Maurício Albano e o sarau de adeus
Artigo publicado no Jornal O POVO, Caderno Vida & Arte, pág.4
Quarta-feira, 18 de março de 2015 – Fortaleza, Ceará, Brasil
FAC-SÍMILE
Conta a lenda que no dia em que o fotógrafo Maurício Albano morreu, seu corpo foi colocado sobre uma cama na varanda de casa; um recanto que dava para o quintal onde conviviam no mesmo instante um segundo e a eternidade. O abrigo de janelas sem vidraças deixava o vento arborizado passar em uma força geológica e espiritual capaz de aproximar cultura e natureza.
O ar puro e o puro amor fraternal espalhado naquele ambiente deixava tudo entregue à percepção, e não ao olhar. Um sofá ao lado da cama me convidou para sentar e sentei. Fiquei calado observando a figura do Maurício, seu rosto sulcado, a barba por fazer, o semblante gracioso e despreocupado de quem partiu em paz interior, acompanhado pela satisfação de quem teve uma vida preenchida de significados.

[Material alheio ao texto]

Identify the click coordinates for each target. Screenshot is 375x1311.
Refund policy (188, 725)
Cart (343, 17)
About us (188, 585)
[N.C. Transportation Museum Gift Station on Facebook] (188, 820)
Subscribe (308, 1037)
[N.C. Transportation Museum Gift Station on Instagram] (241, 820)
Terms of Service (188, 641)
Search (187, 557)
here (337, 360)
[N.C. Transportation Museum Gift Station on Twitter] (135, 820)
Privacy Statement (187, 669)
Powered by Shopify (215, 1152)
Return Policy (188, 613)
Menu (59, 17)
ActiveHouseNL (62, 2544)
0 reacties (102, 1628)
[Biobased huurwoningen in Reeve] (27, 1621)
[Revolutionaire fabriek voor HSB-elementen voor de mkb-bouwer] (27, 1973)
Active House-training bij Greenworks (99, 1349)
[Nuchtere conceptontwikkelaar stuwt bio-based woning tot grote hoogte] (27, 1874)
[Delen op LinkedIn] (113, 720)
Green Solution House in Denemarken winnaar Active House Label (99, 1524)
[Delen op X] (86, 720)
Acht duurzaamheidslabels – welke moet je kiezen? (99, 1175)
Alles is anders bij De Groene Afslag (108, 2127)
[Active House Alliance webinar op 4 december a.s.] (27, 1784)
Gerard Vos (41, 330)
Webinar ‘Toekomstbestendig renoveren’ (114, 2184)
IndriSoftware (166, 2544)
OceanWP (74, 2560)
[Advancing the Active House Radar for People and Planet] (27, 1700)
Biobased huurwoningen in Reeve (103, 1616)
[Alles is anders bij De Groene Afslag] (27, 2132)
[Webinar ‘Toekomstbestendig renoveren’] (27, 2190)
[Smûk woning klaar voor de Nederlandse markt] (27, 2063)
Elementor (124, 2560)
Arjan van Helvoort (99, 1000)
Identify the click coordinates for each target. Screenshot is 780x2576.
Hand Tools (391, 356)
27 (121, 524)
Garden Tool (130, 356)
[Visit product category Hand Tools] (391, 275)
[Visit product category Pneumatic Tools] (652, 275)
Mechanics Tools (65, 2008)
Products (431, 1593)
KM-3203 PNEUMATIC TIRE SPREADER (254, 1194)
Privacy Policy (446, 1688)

Em silêncio e de pálpebras fechadas, Maurício contava a amigos e familiares histórias radiantes, como se a tudo estivesse vendo. Fui ouvindo a casa, as fotos e os trecos pessoais dele. A harmonia do corpo com o lugar e a textura da iluminação seguiam o fluxo permanente da vida. Estendia-se à minha frente um corpo e seu contexto, o admirável enredo de um amigo querido.
A música instrumental, executada baixinho, dialogava suave com a quietude. O som estava em tudo e tudo recitava alguma coisa, dando correlação entre o espiritual e o existencial. As árvores declamavam versos da natureza e as pessoas em si eram poemas concretos do texto visual da amizade.
O corpo de Maurício testemunhava a totalidade. Parado, mas não inerte, em seu convite à partida sem adeus da despedida duradoura. Observei seu rosto de perto e só vi em sua face um sorriso traquina, um semblante aberto a quem quisesse penetrar na organicidade de seus segredos, nos mistérios divinos da sua casca sensorial e sutil.
Lindo encantamento do ser pessoa em cigarra de oração silenciosa. A metamorfose humana em cor, forma e na profundidade da linguagem da fonte de onde emanam as necessidades do tempo, do lugar e das circunstâncias. A morte assinalava a presença como um evento da expectativa do viver, como uma realização de quem viveu.
O corpo não estava em um caixão de defunto, porque o Maurício não era um defunto, no sentido etimológico dessa palavra, que em latim quer dizer algo como “aquele que encerrou sua missão”. O caixão aprisiona o morto em sua passagem para o além, separa-o do ambiente, forçando-o a informar que se foi. E o Maurício não estava de saída, ele estava na roda, no seu sarau de despedida.
Sobre seu peito, um papel comum com fotografias impressas foi colocado pelo neto de oito anos. Para o vento não atrapalhar sua fantasia, o menino o fixou com algumas pedras. A cama baixa permitiu também que a neta de dois anos arrumasse ternamente umas flores sobre o corpo do avô, como quem embeleza alguém querido que sai para passear.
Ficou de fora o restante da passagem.